**Work instructions:** Gather, from the listing beneath this task, every line holding the string "computer".

━━━━━ Material supplied ━━━━━

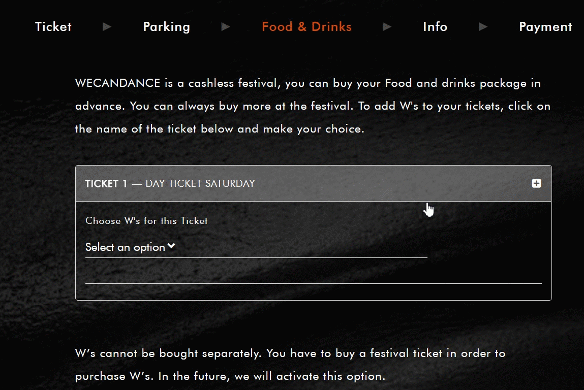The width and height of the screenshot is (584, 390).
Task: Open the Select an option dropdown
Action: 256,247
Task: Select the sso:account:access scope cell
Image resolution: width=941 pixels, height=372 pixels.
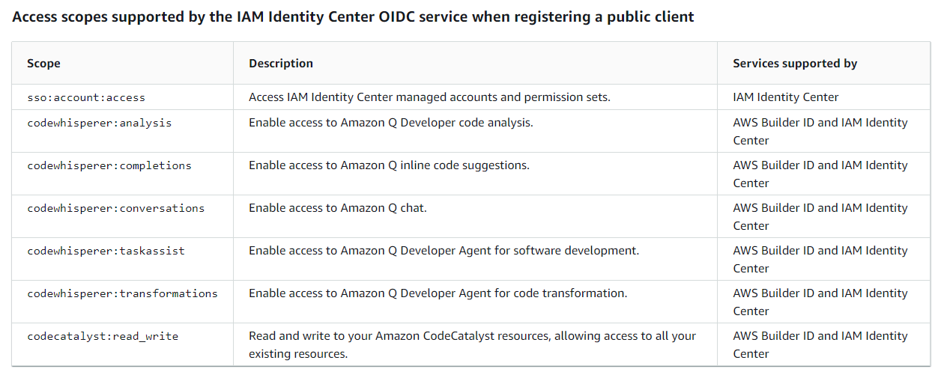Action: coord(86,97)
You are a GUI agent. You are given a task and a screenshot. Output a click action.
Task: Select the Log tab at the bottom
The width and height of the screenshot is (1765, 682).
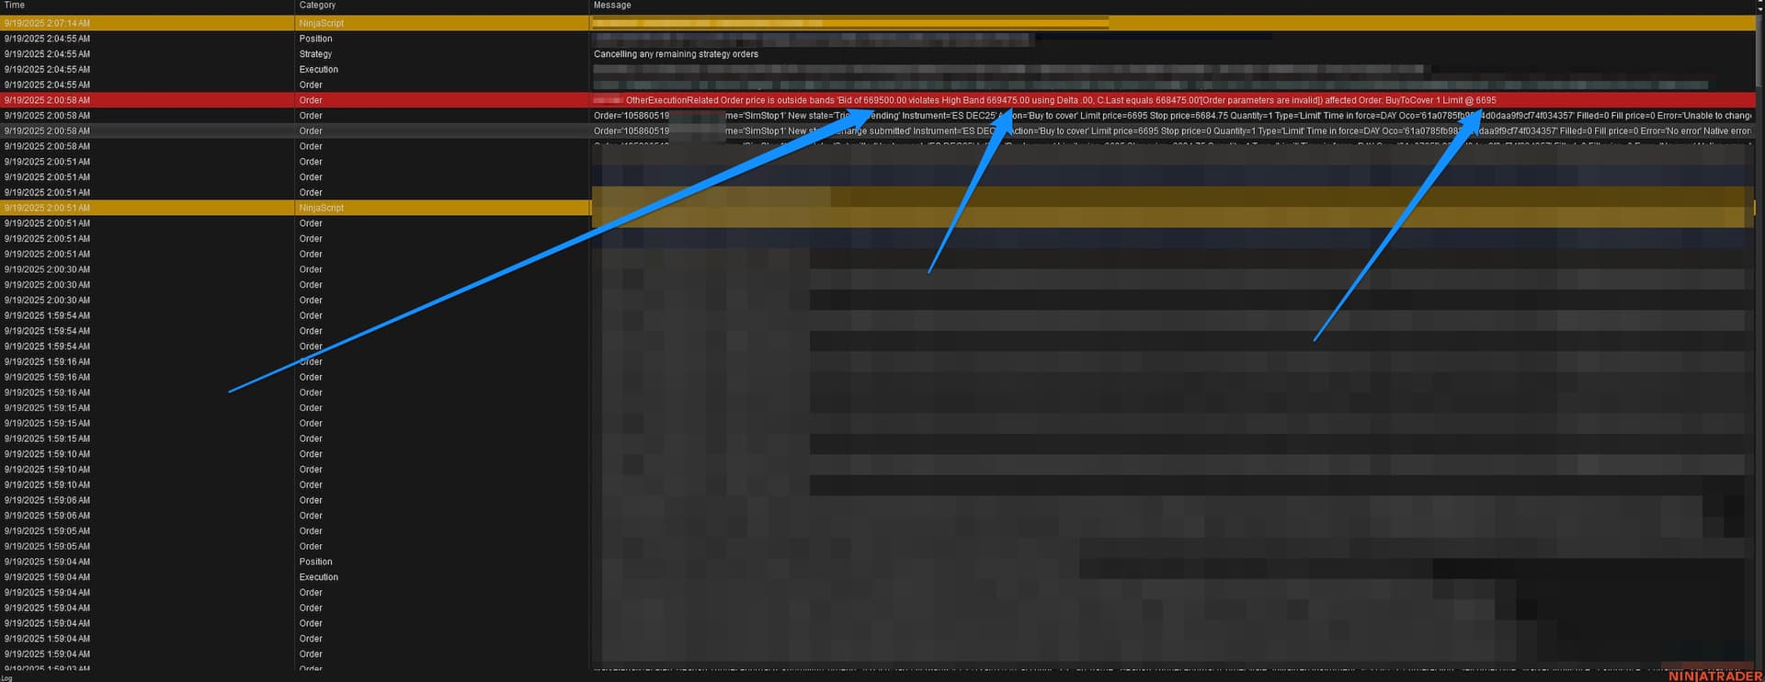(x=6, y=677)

━━━━━
━━━━━ Material supplied ━━━━━

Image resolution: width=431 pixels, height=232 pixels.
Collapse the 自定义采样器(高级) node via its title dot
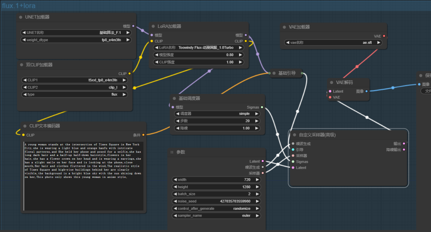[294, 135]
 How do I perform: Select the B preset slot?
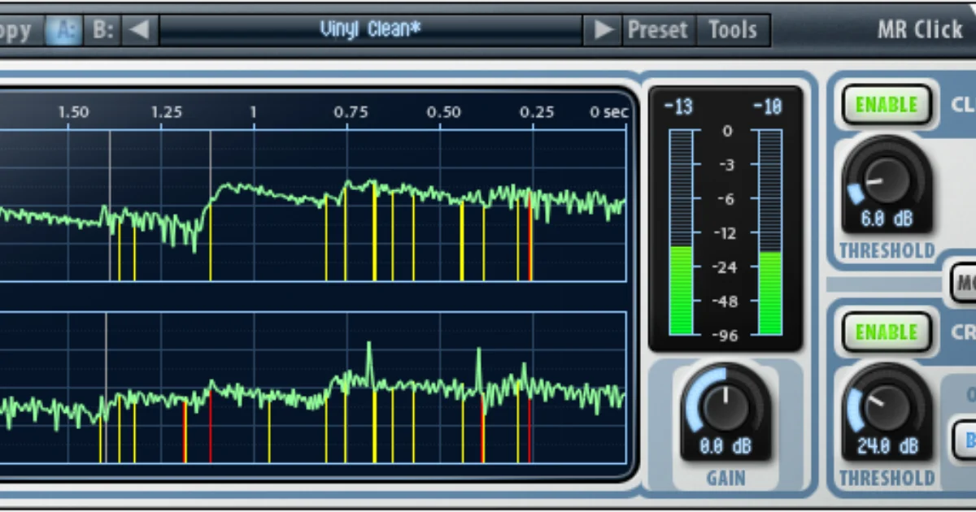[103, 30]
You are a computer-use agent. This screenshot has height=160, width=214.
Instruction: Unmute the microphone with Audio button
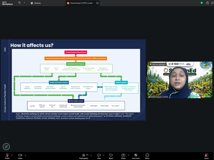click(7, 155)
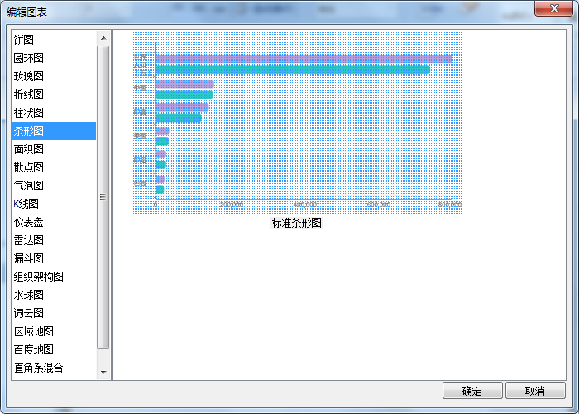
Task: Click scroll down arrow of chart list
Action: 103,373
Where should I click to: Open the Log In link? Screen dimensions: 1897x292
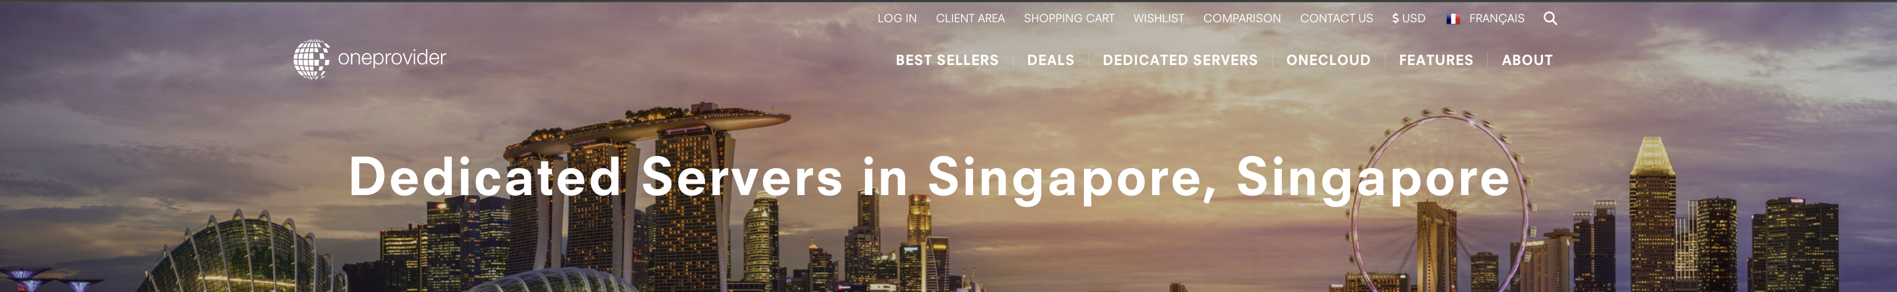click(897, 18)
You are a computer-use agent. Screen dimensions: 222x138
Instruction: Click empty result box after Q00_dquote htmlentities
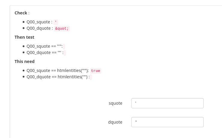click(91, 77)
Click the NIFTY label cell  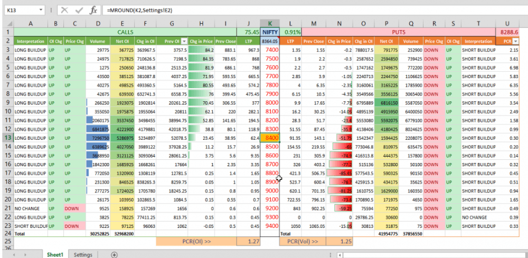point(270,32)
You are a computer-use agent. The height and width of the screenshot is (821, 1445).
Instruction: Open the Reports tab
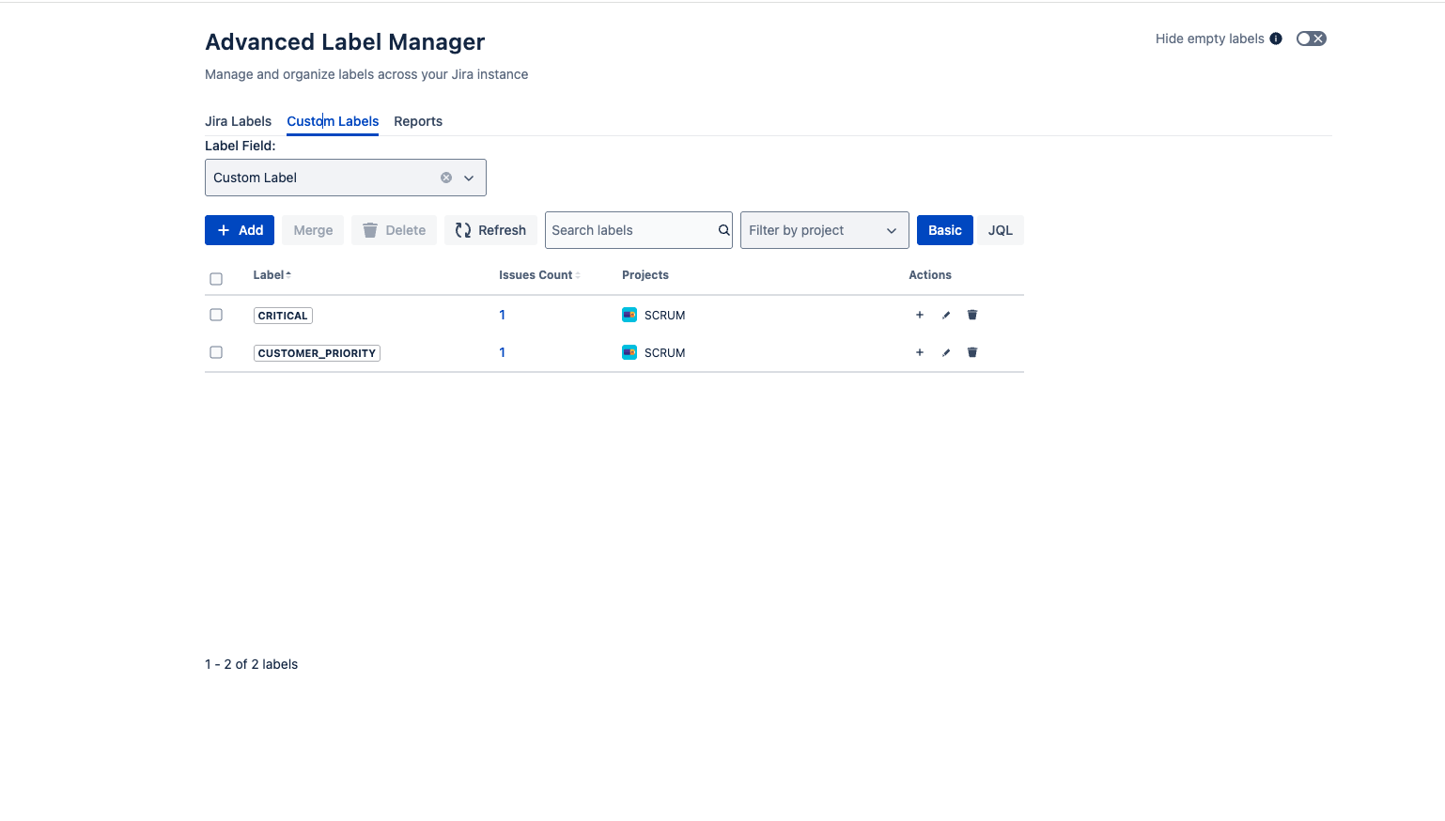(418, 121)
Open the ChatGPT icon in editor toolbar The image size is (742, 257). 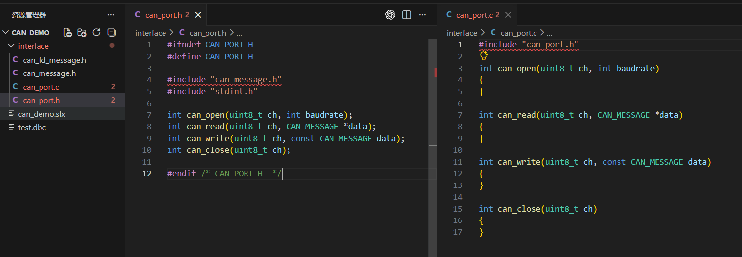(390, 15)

━━━━━
━━━━━ Material supplied ━━━━━

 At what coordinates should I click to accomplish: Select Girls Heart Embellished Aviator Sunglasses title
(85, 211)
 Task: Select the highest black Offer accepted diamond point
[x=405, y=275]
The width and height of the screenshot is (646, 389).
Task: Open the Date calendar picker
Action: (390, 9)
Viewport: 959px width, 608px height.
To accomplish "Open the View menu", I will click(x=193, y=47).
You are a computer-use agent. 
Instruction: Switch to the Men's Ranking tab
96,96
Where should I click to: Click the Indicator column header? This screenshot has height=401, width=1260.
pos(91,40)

━━━━━

**Solution:**
You are a computer-use agent. This screenshot has height=160, width=214.
You are a computer-use agent. Screen dimensions: 222x138
You are a computer-use agent. The height and width of the screenshot is (821, 1445).
You are a computer-use agent. 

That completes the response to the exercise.